No night should have been as cold as this one. No woman should have to endure what Hannah Stuart endured. She ran screaming down the snowbound slope – screaming when she wasn't choking and coughing her lungs out. Behind her she heard the snarling and barking of the ferocious Doberman dogs coming closer.
Wearing only a nightdress, over which she had thrown her fur coat, her feet shod in rubber-heeled sensible shoes which gripped the treacherous ground, she stumbled on towards the wire fence surrounding the place. As she ran, she tore the `thing' off her face and head, dropping it as she took in great gulps of icy air.
The night was dark but the whiteness of the snow showed her where she was going. Another few hundred yards and she would reach the fence which bordered the highway, the outside world – freedom. Now she could breathe the night air she wondered if it were even worse than the 'thing' she had discarded. With the temperature below zero it was like breathing in liquid ice.
`Oh, my God, no!' she gasped.
Something had landed just ahead of her, a shell-like projectile which quietly burst with a hissing sound. Desperately she tried to hold her breath while she ran through what billowed ahead. It was impossible. She absorbed more lungfuls of the filthy stuff and started choking again.
Behind the dogs they had released ran men in military-style uniforms, their heads and faces hideously disfigured by weird apparatus. Hannah Stuart didn't look back, didn't see them – she just knew they were coming for her.
At the point she was heading for a large wire gate bisected the fence. It was closed but she knew that under her feet lay the snow-covered road leading to that gate. It made her progress faster – such as it was. Still choking, she reached the gate, her hands clawing at the wire as she struggled to haul it open.
If only a car would come up the highway, if only the driver saw her. If only she could get this goddamned gate to open she might even survive. So many 'if s…' The panic she fought to hold in check was welling up. Frantically, she stared up and down the deserted road for sight of a pair of headlights. In the dark nothing moved. Except the dogs which were nearly on top of her and the men who, fanned out in an arc military fashion, came up behind the animals.

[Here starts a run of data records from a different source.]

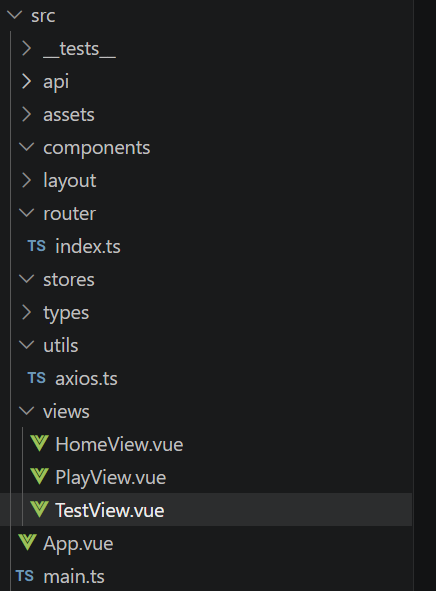Screen dimensions: 436x591
Task: Select the router folder label
Action: click(70, 214)
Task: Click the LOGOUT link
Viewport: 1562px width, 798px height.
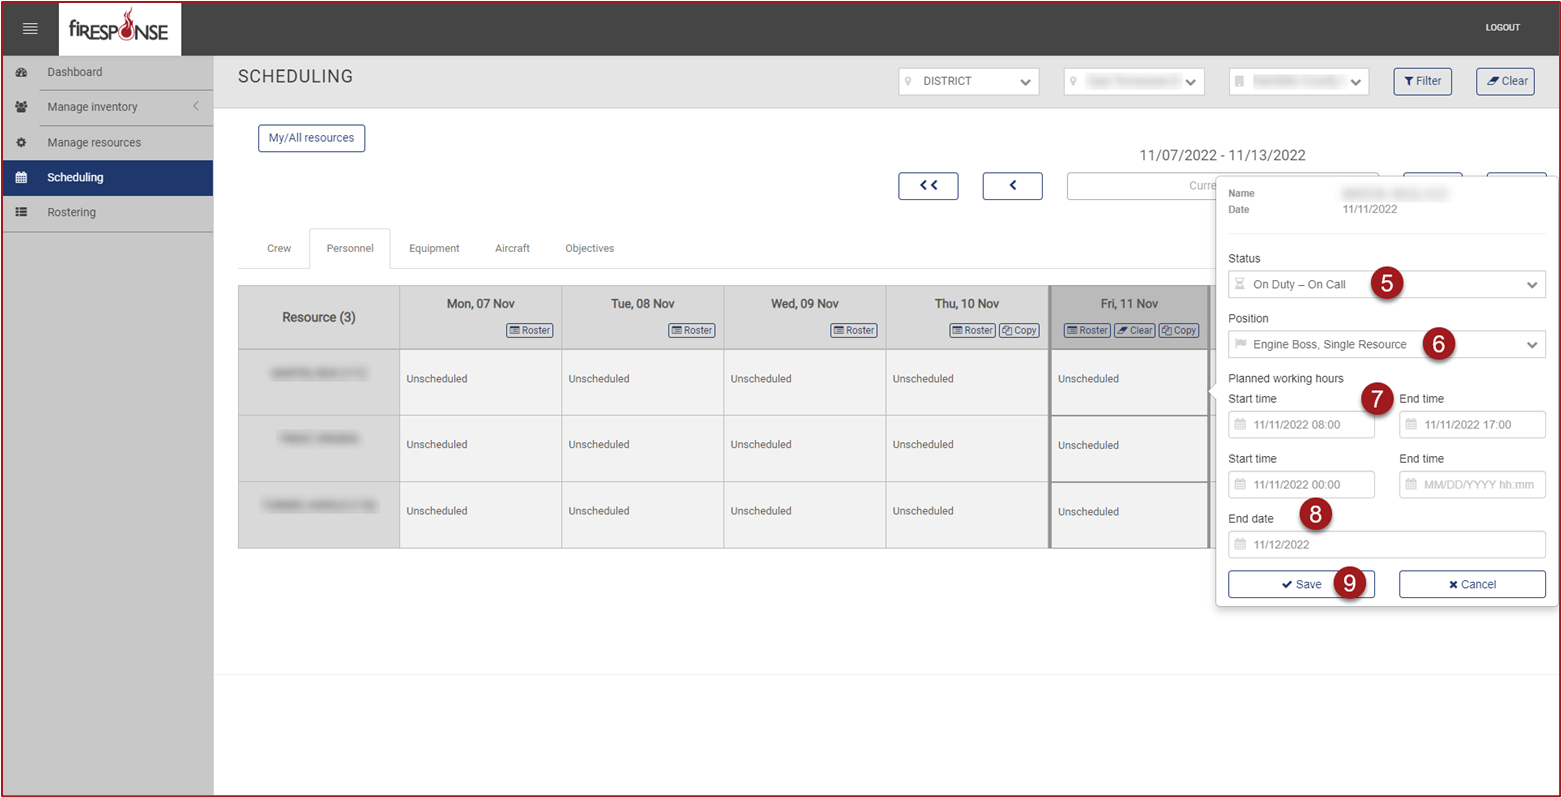Action: (1502, 28)
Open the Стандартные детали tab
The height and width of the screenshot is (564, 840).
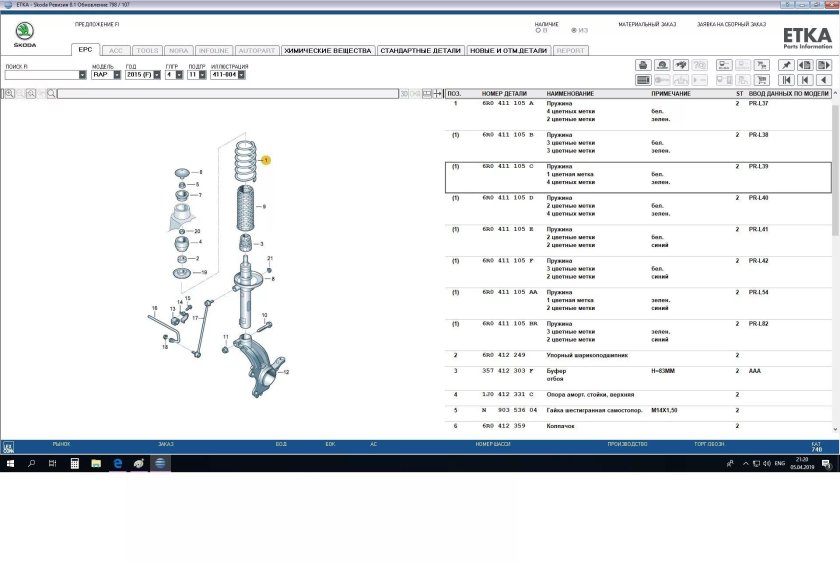tap(421, 50)
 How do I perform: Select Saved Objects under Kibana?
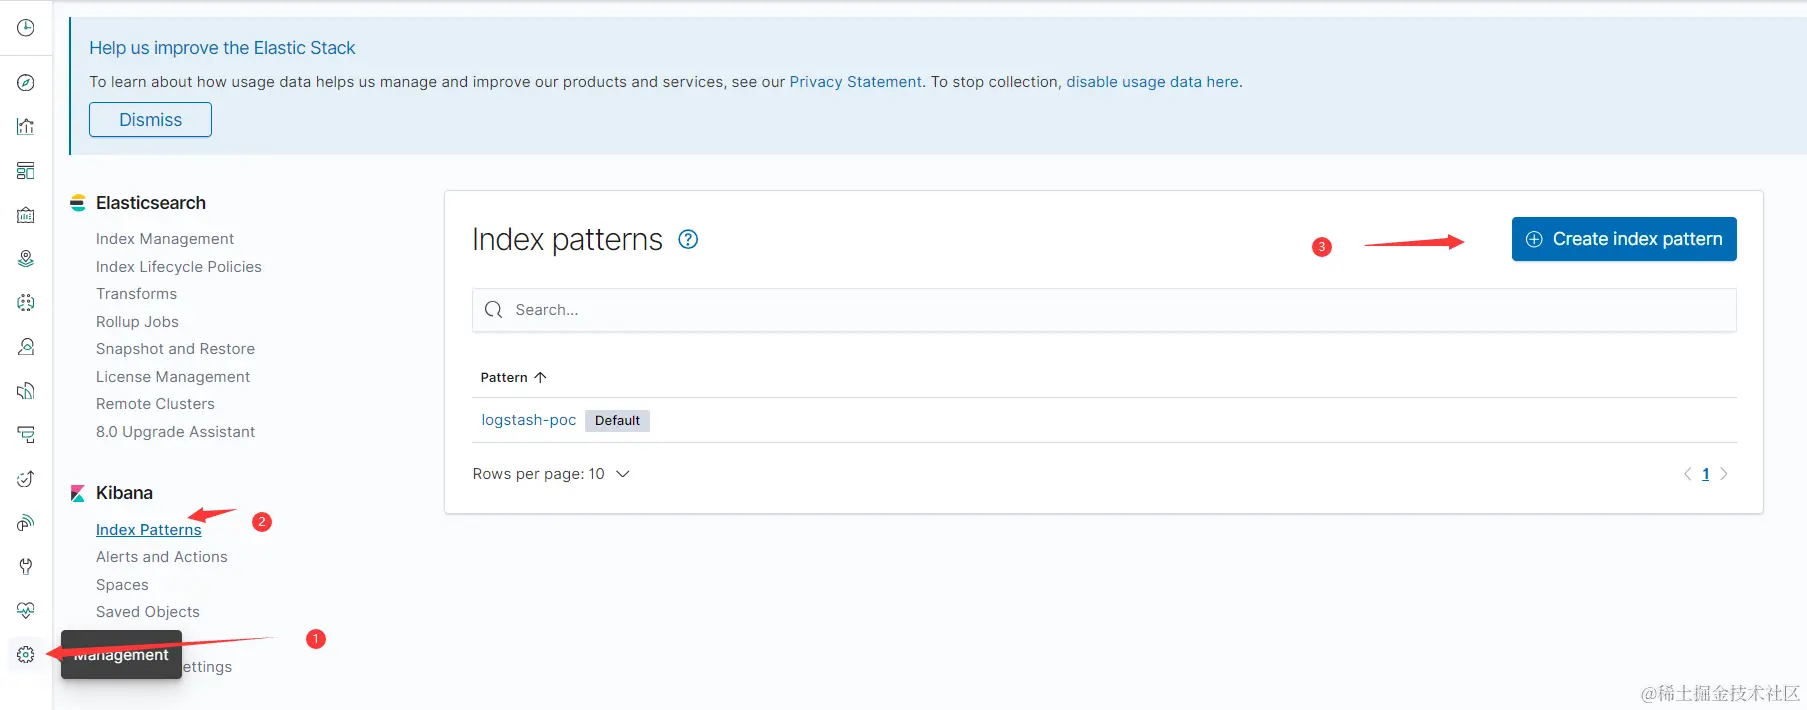click(x=148, y=612)
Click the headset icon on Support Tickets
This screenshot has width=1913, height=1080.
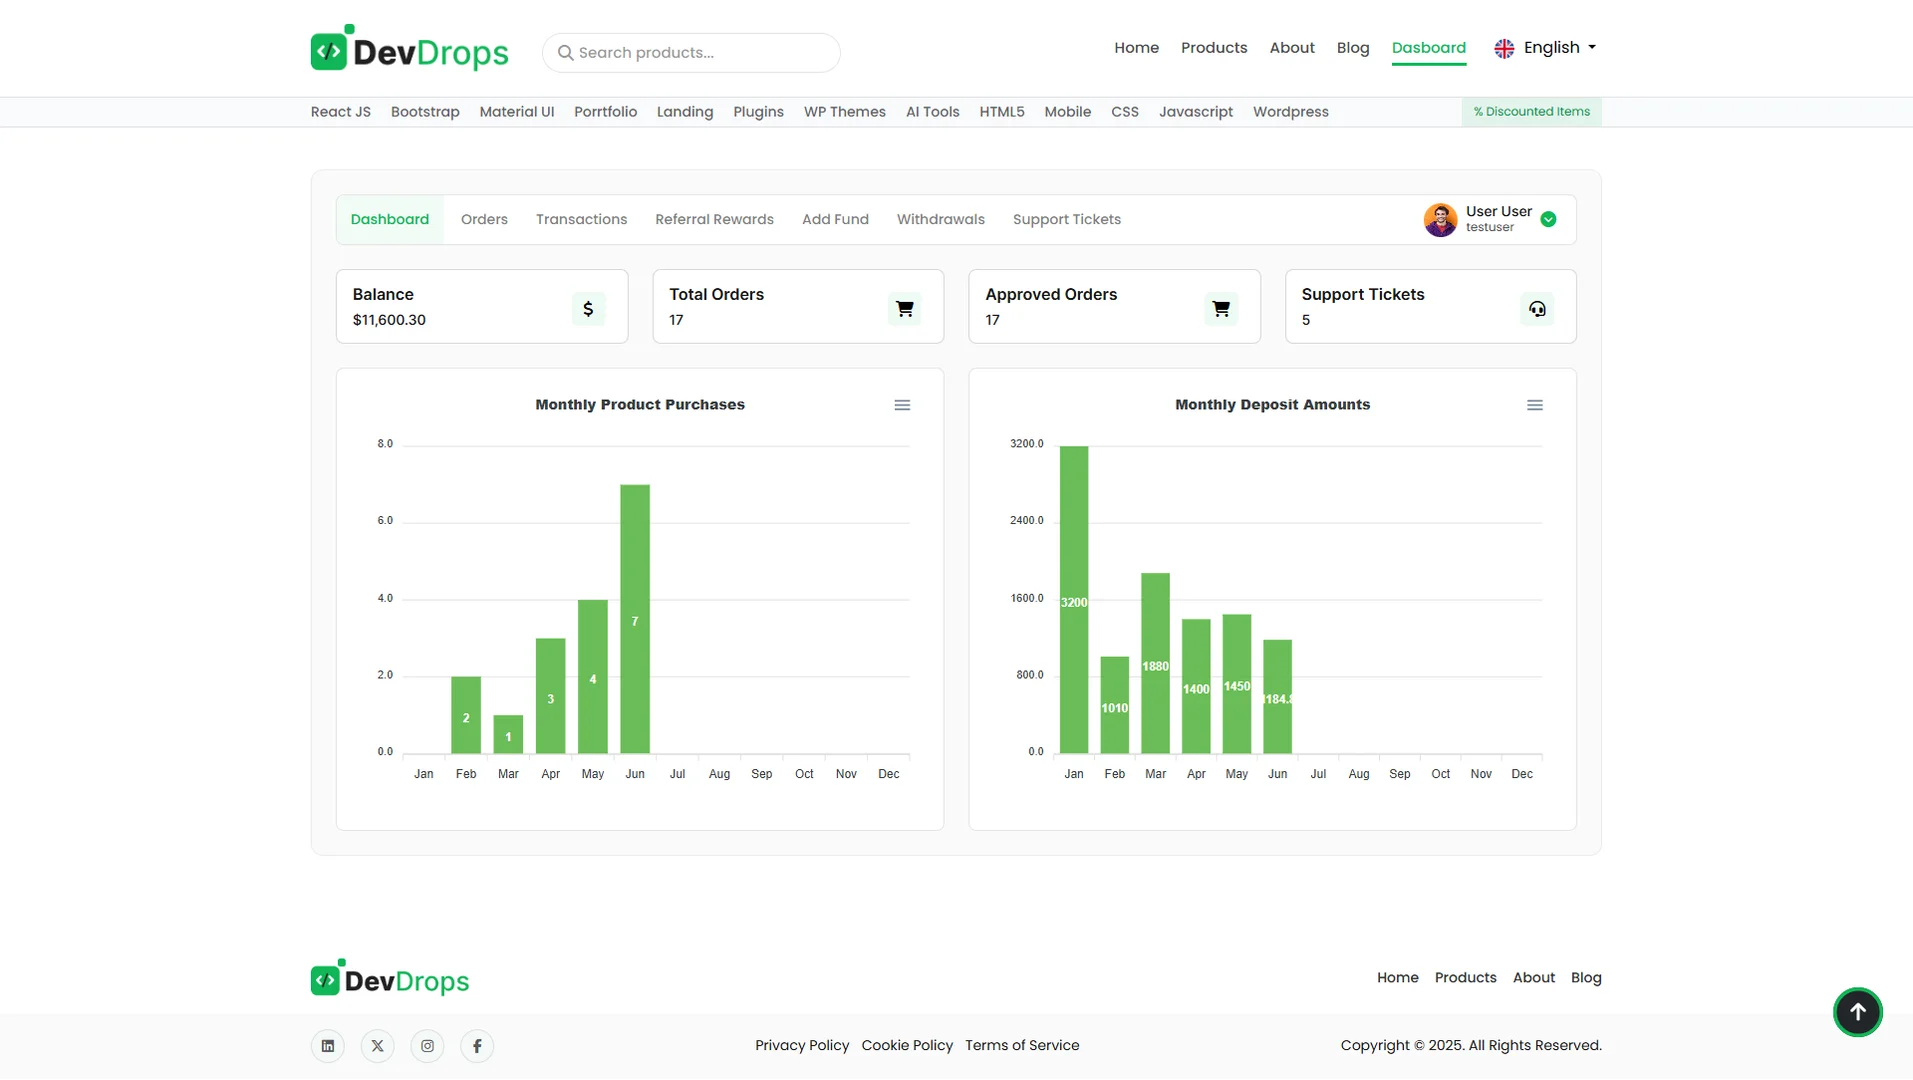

She gave one last choking gulp. Her hands, bleeding now as she went on clawing at the gate, lost their grip. Smears of red blood coated the ice-encrusted gate as she slipped down, and then fell the last few feet. The iron-hard ground smashed her face a savage blow.
She was dead when they reached her, eyes sightless, her complexion already showing signs of cyanosis poisoning. Two men with a stretcher took her back up the slope. The dogs were leashed. One man took out a piece of surgical gauze to remove all traces of blood from the gate, then followed his companions.
This was in Switzerland in the year 1984. On the gate a metal plate carried an engraved legend. KLINIK BERN. Wachthund! BERNE CLINIC. Guard Dog!